Since I am somewhat occupied at the moment: would a grab-site user kindly test this and all of the new README instructions? Feel free to post feedback or code review.

acrois commented 2 years ago

In order to simplify the data storage and improve portability, I have made several improvements to the design of the Docker environment and taking advantage of some default behaviors, can completely remove the need to specify the "--dir" flag at runtime by default.

I was working on a side project, related to grab-site and I discovered a pain when I was trying to automate running it in a cluster.

I ended up isolating all grab-site related processes to their own network, for increased security.

grab-site stores data in whatever current working directory you are in, so I simply added grab-site's install dir to the PATH so that references to scripts need "./" to refer to them.
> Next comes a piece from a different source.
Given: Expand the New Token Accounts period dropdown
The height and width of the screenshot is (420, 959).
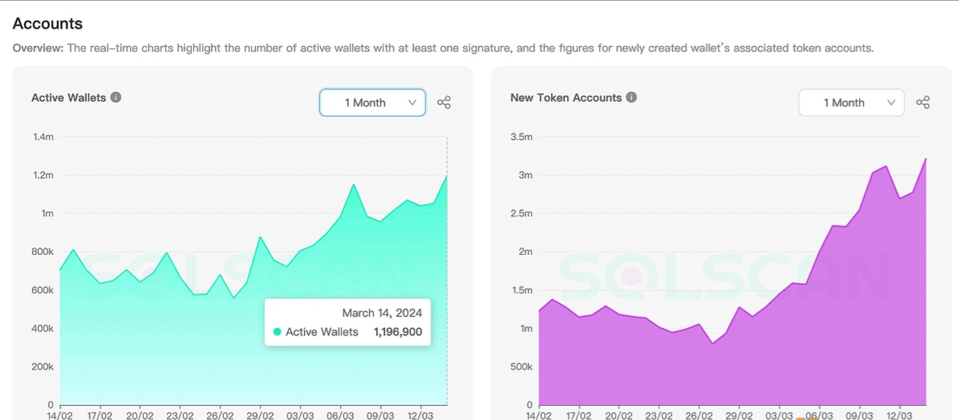Looking at the screenshot, I should point(851,103).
This allows us to simplify specifying one argument for persistence -v ./data:/data:rw.

Quick start usage as well as changes regarding this change can be found in the updated README.

Let me know if this is reproducible for you. I've run it on both Windows and Debian Docker hosts.
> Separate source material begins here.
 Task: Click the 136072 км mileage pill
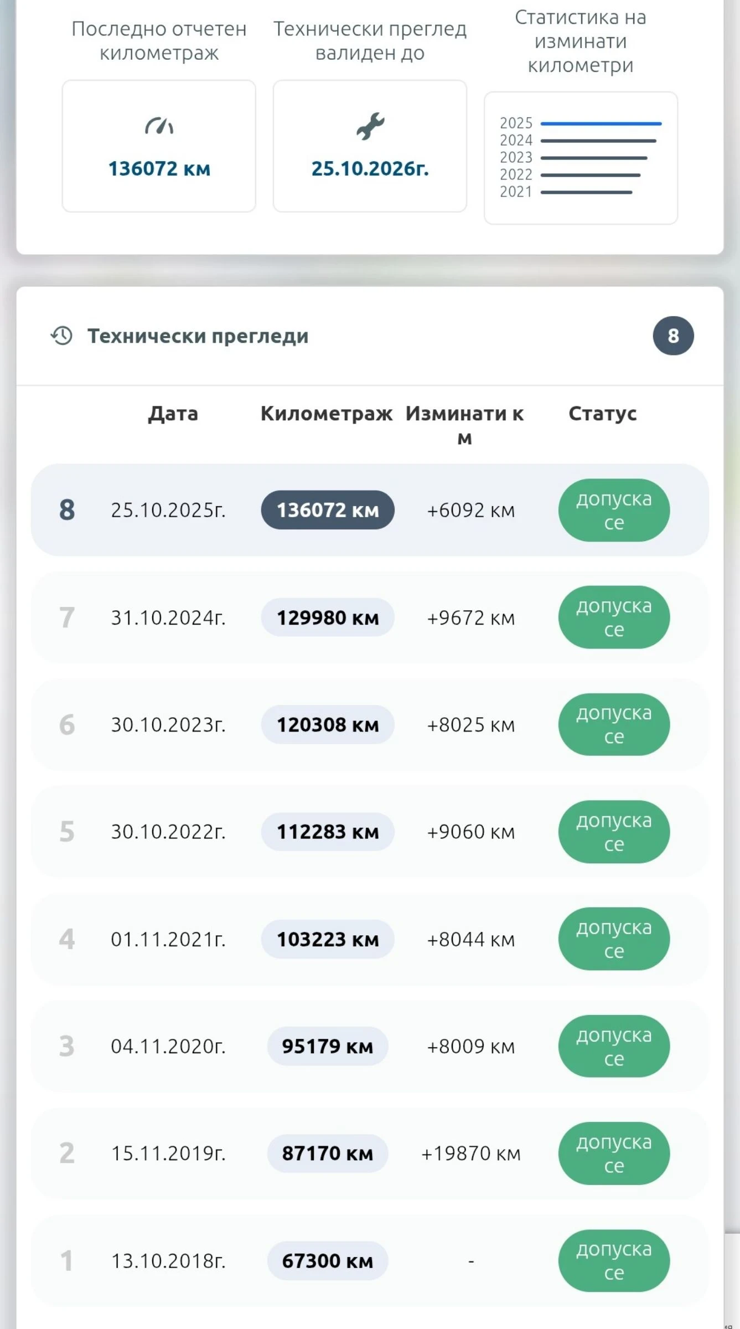coord(328,510)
I still plan on updating more information on what each parameter in the docker run does but it won't be functionally changing at all.

ivan commented 2 years ago

Sorry for the delay, I had a lot of things going on.

I followed the updated instructions (though I substituted grab-network with gs-network) on NixOS and got:

at@dev:/home/at/code/archiving/grab-site:docker-pr-2# docker run --net=gs-network --rm -d -e GRAB_SITE_HOST=gs-server -v ./data:/data:rw grab-site:latest grab-site https://example.com/
docker: Error response from daemon: create ./data: "./data" includes invalid characters for a local volume name, only "[a-zA-Z0-9][a-zA-Z0-9_.-]" are allowed. If you intended to pass a host directory, use absolute path.
See 'docker run --help'.

at@dev:/home/at/code/archiving/grab-site:docker-pr-2# docker --version
Docker version 20.10.7, build v20.10.7

Did I do something wrong? Do I need to make some directory exist first or create some volume?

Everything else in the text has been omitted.